*Given exercise:* Write out the data below again, switching every "Instruction" to "Goal" and keeping everything else the same.
══════════════════════════════
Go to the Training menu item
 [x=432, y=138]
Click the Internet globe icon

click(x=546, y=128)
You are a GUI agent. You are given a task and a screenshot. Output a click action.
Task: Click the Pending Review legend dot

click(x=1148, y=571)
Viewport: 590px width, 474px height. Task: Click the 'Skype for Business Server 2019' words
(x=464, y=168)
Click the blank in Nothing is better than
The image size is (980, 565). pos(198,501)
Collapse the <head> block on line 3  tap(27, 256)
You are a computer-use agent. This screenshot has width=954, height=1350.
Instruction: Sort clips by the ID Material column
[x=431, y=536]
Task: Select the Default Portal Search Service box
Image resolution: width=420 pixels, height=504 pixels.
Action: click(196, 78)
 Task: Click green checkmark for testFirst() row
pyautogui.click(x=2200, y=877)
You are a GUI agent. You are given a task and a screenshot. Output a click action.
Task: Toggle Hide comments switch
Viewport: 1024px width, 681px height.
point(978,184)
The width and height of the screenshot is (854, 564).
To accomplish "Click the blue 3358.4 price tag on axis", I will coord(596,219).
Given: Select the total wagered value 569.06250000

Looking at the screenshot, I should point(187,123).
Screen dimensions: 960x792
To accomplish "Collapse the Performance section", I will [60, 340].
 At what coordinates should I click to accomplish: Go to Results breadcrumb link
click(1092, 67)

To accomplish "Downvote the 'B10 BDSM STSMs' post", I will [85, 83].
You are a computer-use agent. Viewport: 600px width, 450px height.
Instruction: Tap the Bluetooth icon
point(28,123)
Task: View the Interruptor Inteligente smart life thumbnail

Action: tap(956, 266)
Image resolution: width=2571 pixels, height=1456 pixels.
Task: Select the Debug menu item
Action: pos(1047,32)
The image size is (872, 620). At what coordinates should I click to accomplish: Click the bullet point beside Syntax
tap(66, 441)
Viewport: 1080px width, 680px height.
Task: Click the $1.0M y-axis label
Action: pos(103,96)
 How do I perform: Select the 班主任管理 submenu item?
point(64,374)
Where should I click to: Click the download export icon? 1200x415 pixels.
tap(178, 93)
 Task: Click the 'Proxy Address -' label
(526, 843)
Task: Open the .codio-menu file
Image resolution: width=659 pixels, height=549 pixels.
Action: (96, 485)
══════════════════════════════
*Reply to the exercise:*
Go to the Training menu item
 [x=432, y=138]
Click the Internet globe icon

click(x=546, y=128)
You are a GUI agent. You are given a task and a screenshot. Output a click action.
Task: Click the Pending Review legend dot

click(x=1148, y=571)
Viewport: 590px width, 474px height. Task: Click the 'Skype for Business Server 2019' words
(x=464, y=168)
Click the blank in Nothing is better than
The image size is (980, 565). pos(198,501)
Collapse the <head> block on line 3  tap(27, 256)
You are a computer-use agent. This screenshot has width=954, height=1350.
Goal: Sort clips by the ID Material column
[x=431, y=536]
Task: Select the Default Portal Search Service box
Image resolution: width=420 pixels, height=504 pixels.
Action: click(196, 78)
 Task: Click green checkmark for testFirst() row
pyautogui.click(x=2200, y=877)
You are a GUI agent. You are given a task and a screenshot. Output a click action.
Task: Toggle Hide comments switch
Viewport: 1024px width, 681px height.
point(978,184)
The width and height of the screenshot is (854, 564).
To accomplish "Click the blue 3358.4 price tag on axis", I will coord(596,219).
Given: Select the total wagered value 569.06250000

Looking at the screenshot, I should point(187,123).
Screen dimensions: 960x792
To accomplish "Collapse the Performance section", I will [60, 340].
 At what coordinates should I click to accomplish: Go to Results breadcrumb link
click(1092, 67)

To accomplish "Downvote the 'B10 BDSM STSMs' post", I will [85, 83].
You are a computer-use agent. Viewport: 600px width, 450px height.
Goal: Tap the Bluetooth icon
point(28,123)
Task: View the Interruptor Inteligente smart life thumbnail

Action: tap(956, 266)
Image resolution: width=2571 pixels, height=1456 pixels.
Task: Select the Debug menu item
Action: pos(1047,32)
The image size is (872, 620). At what coordinates should I click to accomplish: Click the bullet point beside Syntax
tap(66, 441)
Viewport: 1080px width, 680px height.
Task: Click the $1.0M y-axis label
Action: pos(103,96)
 How do I perform: Select the 班主任管理 submenu item?
point(64,374)
Where should I click to: Click the download export icon? 1200x415 pixels.
tap(178, 93)
 Task: Click the 'Proxy Address -' label
(526, 843)
Task: Open the .codio-menu file
Image resolution: width=659 pixels, height=549 pixels.
Action: (96, 485)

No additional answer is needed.